Cosgrove was sitting back, his hands on the bike's crossbars, the 9mm pistol secured in his shoulder holster. Saco moved closer, eyes on the pistol. Cosgrove looked past him at the house, his gaze wandering until it came to rest on the fallen woman. He stiffened abruptly and reached for the pistol.
Saco didn't think. He rushed forward and knocked Cosgrove from the bike. He hit him once and then again, in the neck, on the side of the helmet, on the cheek. The great blows stunned Cosgrove, and he offered no resistance. Saco lifted the Marine's head, helmet and all, and slammed him against the ground. Cosgrove saw dazzling light, then black.
"Quick!" yelled Saco. "Throw him in back. And the bike. Move!"
The Marine hummer had started into the turn and taken the first path, twisting and bouncing toward the farm two pastures above. It took several minutes to reach the front step, where a farmer and his wife and a few children greeted them curiously. It was a few more minutes before Sergeant Neff realized he had turned off at the wrong farm. With slightly growing anxiety, he turned the vehicle around, bounced and lurched back to the highway and looked for the next cutoff. He soon found it and once again bobbed across rocks worn smooth by decades of wagon wheels.
When the hummer came around the curved face of the next tilled field, Neff saw the piano tilted forward in the rutted track, kneeling in cow dung as though awaiting execution, its keyboard legs broken and splintered. Another two minutes passed before the frustrated sergeant could bring himself to report that Captain Cosgrove was missing -- plain missing, nowhere to be seen, no bike either, and farther upslope there was a dead woman and a farm on fire.
By then Saco's pickup was two kilometers south down the main road, with the Serb convoy coming into sight behind it.
Mitrovica Valley, Kosovo
Serbian Lieutenant General Ilian Kostica gave no particular heed to the tan Toyota pickup as it recklessly cut in front of his lead escort vehicle. That was Saco, showing off. Childish. The general's mind was on the meeting ahead, determined to impress the American, who also played childish games like arriving early for negotiations. Only today, Mr. Ambassador, Kostica thought, I am the early one.

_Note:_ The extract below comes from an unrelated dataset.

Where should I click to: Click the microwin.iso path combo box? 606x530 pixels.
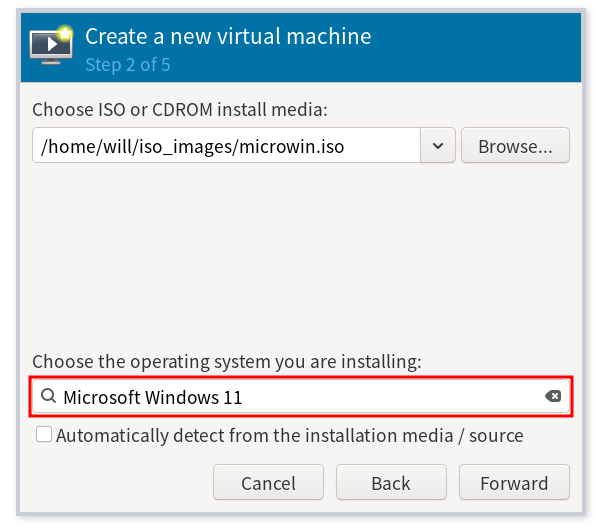tap(225, 146)
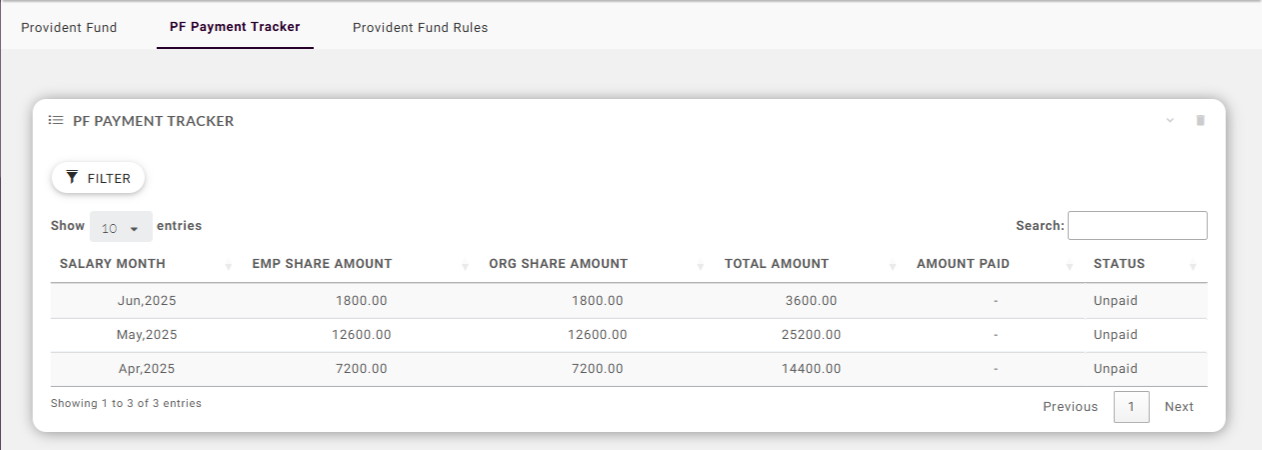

The small castle was the town's strong sentinel, blocking entrance to the valley from the north. For centuries it had shielded the farmers from whatever raiding bands made their way south along the only road, which twisted for dozens of kilometers among the hillocks, narrow ravines and steep slopes of the mountain ranges on either side. Built in the seventeenth century, the castle was part fortress, part manor. Typical of the old Middle Europe style, it closely abutted the road, its massive stone facade indifferent to the occasional sideswipes of drunken farmers' tractors.

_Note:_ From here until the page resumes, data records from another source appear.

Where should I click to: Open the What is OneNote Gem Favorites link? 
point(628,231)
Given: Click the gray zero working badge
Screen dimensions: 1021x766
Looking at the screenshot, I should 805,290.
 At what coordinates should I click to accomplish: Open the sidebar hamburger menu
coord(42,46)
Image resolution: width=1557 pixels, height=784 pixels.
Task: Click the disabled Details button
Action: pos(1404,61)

Tanks were another matter. When Kostica's armor -- Soviet junk from World War II, shoddily reconditioned in the factory that manufactured the tinny Yugo auto -- first clattered toward the town, the castle looked like a massive bunker, its minarets and cut-glass windows only minimally softening the thickness of stone walls that had withstood a half-dozen sieges over the last six hundred years. Kostica considered smashing it. Why take a chance?
The trembling proprietor persuaded him otherwise, running into the road in his hostler clothes, aware the tanks were taking aim, shaking but determined, offering the general an aperitif, a petit déjeuner for his staff. The meal was excellent, and Kostica had returned often. A good location for negotiations too, right in the middle of the neutral zone between Kosovo and Serbia.
When Kostica pulled up now, the security details of the two sides had already dismounted, the Americans robotlike in their oversize armored vests and helmets. He had told his guards to wear three sweaters under their jackets and not to shave for four days, so they, too, looked bulky and menacing. Saco had parked the Toyota around a corner. The other bodyguards grinned and nodded to him, then stepped aside to let him approach the general.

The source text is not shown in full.